Comment 2 Wendy Cheng 2007-03-07 04:58:47 UTC
* Some of the fields in struct kstatfs (buf) is not properly set in gfs2_statfs().
Comment 3 Wendy Cheng 2007-03-07 21:33:04 UTC
This is not a problem (maybe it is ?) but can well describe the difficult aspect of this approach. The statfs per node delta is synced to master file every 30 (default) seconds. This implies if anyone floods huge amount of data into GFS2 partitions quickly from one node, the "df" output from other node will be far-off from the actual value. We need to improve this a little bit (say if the delta is above 10%, it should get unconditionally flushed).
Comment 4 Steve Whitehouse 2007-03-12 15:21:49 UTC
I must admit that I thought that it was using the same algorithm as the quota system of increasing the frequency of syncing as we near the limit.
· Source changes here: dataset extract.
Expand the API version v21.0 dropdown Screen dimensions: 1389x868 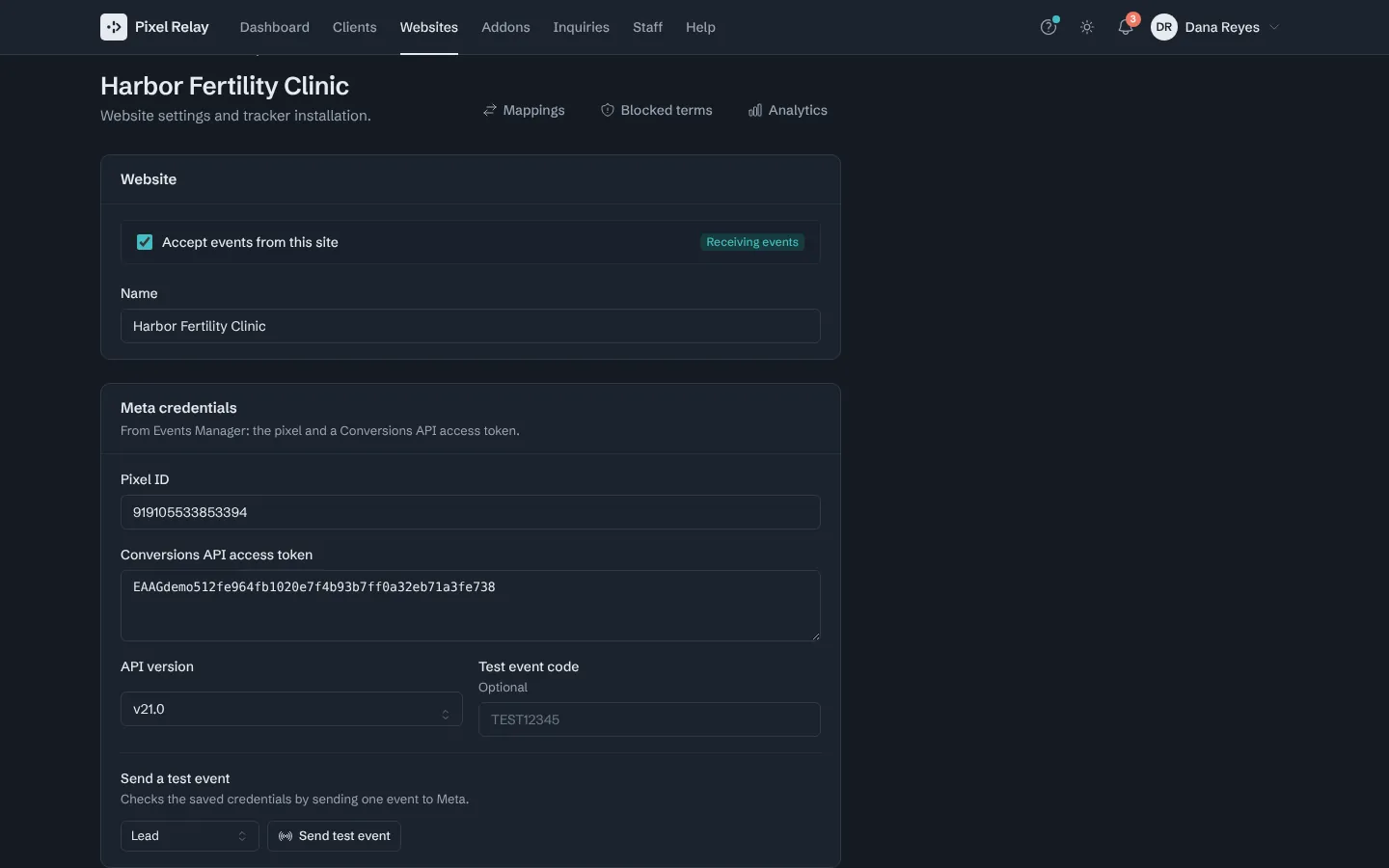291,709
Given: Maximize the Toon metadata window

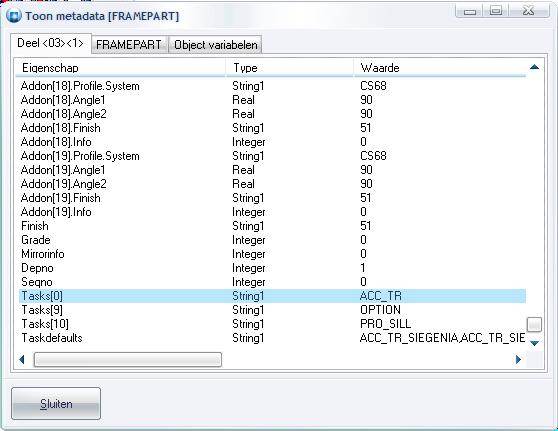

Have you come to any conclusions about what needs to be done in GFS2 yet? Probably the reason that statfs_change_host has a __u64 is that it was copied directly from the statfs_change on-disk structure which would be a __be64 and thus sign isn't really taken into account. So long as all the manipulations are done using the s64, then there should be no problem. It is a long term goal to rid ourselves of the _host structures, and I think that should be trivial in this case just by passing the struct kstatfs to gfs2_statfs_slow and gfs2_statfs_i instead. I presume the two fields you are referring to in comment #2 are f_fsid and f_frsize ?
Comment 5 Wendy Cheng 2007-03-12 15:57:18 UTC
Not sure how RHEL5 compiler handles this - but on RHEL4, I got funny data. When blocks count should be subtracted, it immediately becomes a huge number (apparently the compiler does an "add-using-unsigned", instead of two signed long long math). However, it is possible that I have header file issues though. And yes, the f_frsize, etc are not initialized. These are not critical issues - so don't worry about them. Will fix them when I'm done with RHEl4 port (and using the same test suites to unit test GFS2).